Photo by Mark Zuckerman / NATS INSIDER
Tom Gorzelanny has done little this spring but remains in line for a rotation spot.
Unless, of course, there really isn't a battle at all because Gorzelanny's going to get the job no matter what.
Truth be told, that's probably how this is going to play out in the end. Not because Gorzelanny will necessarily do anything to secure his place, but because the Nationals aren't focused on who their five Opening Day starters are as much as they're focused on establishing a stable of 10 or more starters who are likely to be needed during the course of the season.
We all tend to put too much emphasis on spring training competitions.
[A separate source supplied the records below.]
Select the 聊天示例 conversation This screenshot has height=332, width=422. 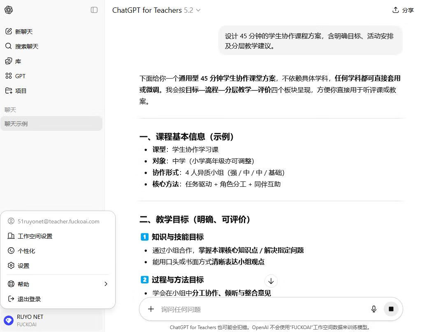click(51, 124)
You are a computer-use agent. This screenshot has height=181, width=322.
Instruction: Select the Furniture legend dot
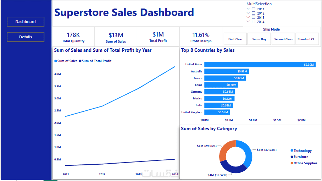click(x=292, y=157)
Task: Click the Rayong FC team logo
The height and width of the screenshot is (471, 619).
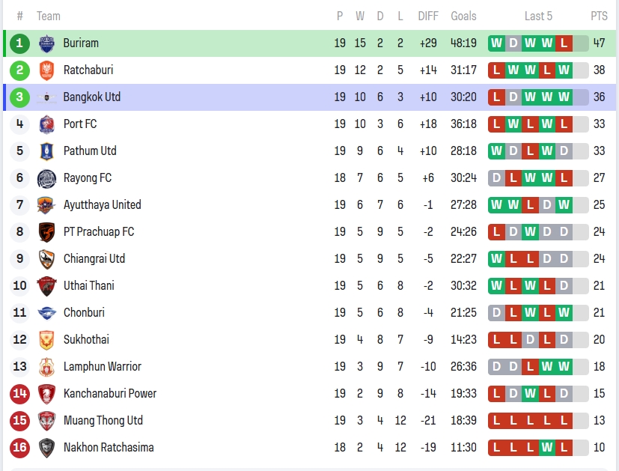Action: coord(46,178)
Every once in a while, these battles really do matter because the loser winds up getting released or is never heard from again. But most of the time, the winner merely is assured of a big-league job for a few weeks while the loser heads to Syracuse knowing he's likely to be promoted in short order.
This is especially true when it comes to starting pitchers. As they've proven since they arrived in town, the Nationals need a lot more than five starters each year. In fact, they've yet to make it through a full season using less than 11 starting pitchers. Last season, they used 14. Even during their surprising 2005 pennant chase, they used 15.
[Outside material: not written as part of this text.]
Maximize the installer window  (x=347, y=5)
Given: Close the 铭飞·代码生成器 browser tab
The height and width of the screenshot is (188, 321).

And they usually don't waste much time making rotation changes. Here's the calendar date from each of the last six seasons when the Nationals employed their sixth starting pitcher for the first time: May 10, 2005; April 20, 2006; May 8, 2007; April 19, 2008; May 18, 2009; April 15, 2010.
Remember Zach Day, Ryan Drese, Jerome Williams, Daniel Cabrera and Garrett Mock? All were members of the Nationals' Opening Day rotation at some point. All were out of the rotation within weeks.
The point is, it doesn't matter whether the No. 5 starter to open the season is Gorzelanny, Detwiler, Maya or Gaudin. They're all going to start games at some point this year.
Which means the Nationals' top priority has got to be ensuring all of them remain in the organization. Gorzelanny is out of options; he can't be sent to the minors without first passing through waivers. That, more than anything, gives him the inside track for the fifth spot to open the year.
Detwiler and Maya may be performing better this spring, but each has options and thus can start the year at Class AAA Syracuse with ease.
Gaudin, meanwhile, is in camp on a minor-league contract. So the Nationals could decide to have him open at Syracuse, or they could purchase his contract at the end of the month and make him their long reliever/emergency starter in the big leagues.
Would everyone prefer Gorzelanny (who was less-than-inspiring in his exhibition debut last night) do something positive to seize his position? Sure. But even if Gorzelanny struggles, and even if Detwiler, Maya and Gaudin thrive, the makeup of the Nationals' Opening Day rotation probably won't change.
Because everyone knows the rotation at the end of April most likely will include someone who wasn't in the rotation at the end of March.